Word for word, transcribe the material below from its first line to the line with "The width and height of the screenshot is (1920, 1080).", both included.

+ + +

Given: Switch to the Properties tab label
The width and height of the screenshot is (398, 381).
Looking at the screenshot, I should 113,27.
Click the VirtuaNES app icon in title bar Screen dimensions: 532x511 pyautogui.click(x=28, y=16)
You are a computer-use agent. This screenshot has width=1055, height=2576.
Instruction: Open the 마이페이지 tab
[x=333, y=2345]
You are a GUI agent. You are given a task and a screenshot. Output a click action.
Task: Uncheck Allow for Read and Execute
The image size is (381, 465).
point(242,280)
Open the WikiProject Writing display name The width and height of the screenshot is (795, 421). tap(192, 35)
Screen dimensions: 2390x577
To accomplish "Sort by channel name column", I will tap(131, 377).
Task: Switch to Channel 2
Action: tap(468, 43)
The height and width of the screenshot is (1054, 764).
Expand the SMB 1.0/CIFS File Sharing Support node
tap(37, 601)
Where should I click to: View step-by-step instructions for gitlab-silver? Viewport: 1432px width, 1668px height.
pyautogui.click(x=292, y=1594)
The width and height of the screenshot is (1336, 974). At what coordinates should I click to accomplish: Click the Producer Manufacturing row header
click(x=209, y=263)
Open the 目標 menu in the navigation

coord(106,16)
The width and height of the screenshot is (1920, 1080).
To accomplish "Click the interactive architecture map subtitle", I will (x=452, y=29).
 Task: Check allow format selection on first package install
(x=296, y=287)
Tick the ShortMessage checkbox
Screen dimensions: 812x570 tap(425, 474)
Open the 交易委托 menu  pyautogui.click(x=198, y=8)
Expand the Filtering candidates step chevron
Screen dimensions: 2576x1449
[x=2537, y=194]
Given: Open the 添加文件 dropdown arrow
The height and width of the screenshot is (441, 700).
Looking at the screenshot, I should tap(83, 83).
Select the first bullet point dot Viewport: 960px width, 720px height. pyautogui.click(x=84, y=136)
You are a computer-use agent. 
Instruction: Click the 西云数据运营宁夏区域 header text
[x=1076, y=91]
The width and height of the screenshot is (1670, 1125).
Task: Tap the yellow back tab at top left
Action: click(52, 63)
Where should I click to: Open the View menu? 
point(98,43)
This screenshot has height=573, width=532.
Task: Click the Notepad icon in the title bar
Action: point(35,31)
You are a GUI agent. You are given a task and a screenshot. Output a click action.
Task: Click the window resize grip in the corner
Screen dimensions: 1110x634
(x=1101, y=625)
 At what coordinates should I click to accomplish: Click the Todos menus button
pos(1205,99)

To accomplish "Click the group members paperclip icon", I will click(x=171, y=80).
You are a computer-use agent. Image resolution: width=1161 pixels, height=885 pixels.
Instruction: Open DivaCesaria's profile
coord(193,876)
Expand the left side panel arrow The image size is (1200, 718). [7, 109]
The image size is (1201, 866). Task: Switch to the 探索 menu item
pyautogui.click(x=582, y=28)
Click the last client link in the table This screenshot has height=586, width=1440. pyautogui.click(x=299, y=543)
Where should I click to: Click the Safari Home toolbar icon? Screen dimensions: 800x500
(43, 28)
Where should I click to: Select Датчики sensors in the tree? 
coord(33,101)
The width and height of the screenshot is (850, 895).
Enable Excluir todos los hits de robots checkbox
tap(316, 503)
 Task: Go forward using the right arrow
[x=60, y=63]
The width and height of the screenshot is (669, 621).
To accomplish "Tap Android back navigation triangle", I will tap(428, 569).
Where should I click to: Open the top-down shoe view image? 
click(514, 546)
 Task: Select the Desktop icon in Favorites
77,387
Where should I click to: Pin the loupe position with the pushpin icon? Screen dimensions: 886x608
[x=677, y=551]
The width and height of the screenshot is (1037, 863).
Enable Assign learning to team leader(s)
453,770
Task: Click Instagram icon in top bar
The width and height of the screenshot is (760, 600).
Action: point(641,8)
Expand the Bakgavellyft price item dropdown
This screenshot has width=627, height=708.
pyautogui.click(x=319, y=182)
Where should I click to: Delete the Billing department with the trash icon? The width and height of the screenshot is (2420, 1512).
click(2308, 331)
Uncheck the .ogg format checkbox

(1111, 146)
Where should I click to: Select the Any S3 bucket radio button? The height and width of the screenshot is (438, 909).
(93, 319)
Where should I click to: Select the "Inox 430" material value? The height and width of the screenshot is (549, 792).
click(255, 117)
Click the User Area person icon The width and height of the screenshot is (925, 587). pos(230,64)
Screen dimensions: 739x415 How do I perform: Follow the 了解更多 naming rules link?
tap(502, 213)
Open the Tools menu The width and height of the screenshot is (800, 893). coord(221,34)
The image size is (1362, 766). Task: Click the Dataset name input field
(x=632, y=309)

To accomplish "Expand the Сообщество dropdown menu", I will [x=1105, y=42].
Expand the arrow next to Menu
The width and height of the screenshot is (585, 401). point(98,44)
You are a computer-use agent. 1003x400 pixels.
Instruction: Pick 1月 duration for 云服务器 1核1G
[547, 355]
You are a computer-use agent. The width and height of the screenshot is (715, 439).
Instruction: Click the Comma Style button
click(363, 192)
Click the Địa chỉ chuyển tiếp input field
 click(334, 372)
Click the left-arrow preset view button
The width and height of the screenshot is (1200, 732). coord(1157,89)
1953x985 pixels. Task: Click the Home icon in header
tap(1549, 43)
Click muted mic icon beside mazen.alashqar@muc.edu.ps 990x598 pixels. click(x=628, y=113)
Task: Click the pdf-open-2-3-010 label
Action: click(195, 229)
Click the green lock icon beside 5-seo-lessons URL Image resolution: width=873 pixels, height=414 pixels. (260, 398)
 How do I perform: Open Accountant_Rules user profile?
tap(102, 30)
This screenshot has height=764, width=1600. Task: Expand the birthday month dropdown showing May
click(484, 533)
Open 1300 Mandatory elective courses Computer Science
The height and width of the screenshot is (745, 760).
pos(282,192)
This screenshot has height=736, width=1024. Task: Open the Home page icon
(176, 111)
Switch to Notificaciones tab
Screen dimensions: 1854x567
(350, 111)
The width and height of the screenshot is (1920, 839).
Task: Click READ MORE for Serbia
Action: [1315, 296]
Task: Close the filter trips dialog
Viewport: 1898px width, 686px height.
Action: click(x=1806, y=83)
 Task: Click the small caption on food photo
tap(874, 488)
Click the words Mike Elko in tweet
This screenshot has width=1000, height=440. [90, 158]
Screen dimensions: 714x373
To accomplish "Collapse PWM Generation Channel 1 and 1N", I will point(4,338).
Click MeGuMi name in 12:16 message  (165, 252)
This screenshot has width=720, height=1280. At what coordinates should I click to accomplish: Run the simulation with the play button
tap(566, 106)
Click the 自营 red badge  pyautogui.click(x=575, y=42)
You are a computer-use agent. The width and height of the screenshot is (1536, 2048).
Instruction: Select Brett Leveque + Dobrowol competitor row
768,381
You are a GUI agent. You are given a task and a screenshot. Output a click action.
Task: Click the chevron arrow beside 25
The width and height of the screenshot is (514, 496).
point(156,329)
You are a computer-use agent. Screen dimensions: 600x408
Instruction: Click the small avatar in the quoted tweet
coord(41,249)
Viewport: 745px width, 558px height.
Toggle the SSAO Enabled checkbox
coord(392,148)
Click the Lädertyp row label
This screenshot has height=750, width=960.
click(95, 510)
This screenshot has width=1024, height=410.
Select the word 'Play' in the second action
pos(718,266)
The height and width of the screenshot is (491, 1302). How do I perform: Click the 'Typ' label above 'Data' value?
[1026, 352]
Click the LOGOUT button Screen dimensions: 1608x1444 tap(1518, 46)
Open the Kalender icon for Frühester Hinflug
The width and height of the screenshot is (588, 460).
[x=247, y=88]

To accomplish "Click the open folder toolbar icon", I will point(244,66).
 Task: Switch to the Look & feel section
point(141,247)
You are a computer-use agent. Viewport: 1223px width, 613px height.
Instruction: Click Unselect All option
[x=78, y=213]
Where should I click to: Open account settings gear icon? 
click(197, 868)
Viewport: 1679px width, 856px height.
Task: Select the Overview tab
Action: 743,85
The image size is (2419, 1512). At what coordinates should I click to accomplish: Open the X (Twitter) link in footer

+ + +

- _The answer_:
Given: Switch to the Properties tab label
The width and height of the screenshot is (398, 381).
Looking at the screenshot, I should 113,27.
Click the VirtuaNES app icon in title bar Screen dimensions: 532x511 pyautogui.click(x=28, y=16)
You are a computer-use agent. This screenshot has width=1055, height=2576.
Instruction: Open the 마이페이지 tab
[x=333, y=2345]
You are a GUI agent. You are given a task and a screenshot. Output a click action.
Task: Uncheck Allow for Read and Execute
The image size is (381, 465).
point(242,280)
Open the WikiProject Writing display name The width and height of the screenshot is (795, 421). tap(192, 35)
Screen dimensions: 2390x577
To accomplish "Sort by channel name column", I will tap(131, 377).
Task: Switch to Channel 2
Action: tap(468, 43)
The height and width of the screenshot is (1054, 764).
Expand the SMB 1.0/CIFS File Sharing Support node
tap(37, 601)
Where should I click to: View step-by-step instructions for gitlab-silver? Viewport: 1432px width, 1668px height.
pyautogui.click(x=292, y=1594)
The width and height of the screenshot is (1336, 974). At what coordinates should I click to accomplish: Click the Producer Manufacturing row header
click(x=209, y=263)
Open the 目標 menu in the navigation

coord(106,16)
The width and height of the screenshot is (1920, 1080).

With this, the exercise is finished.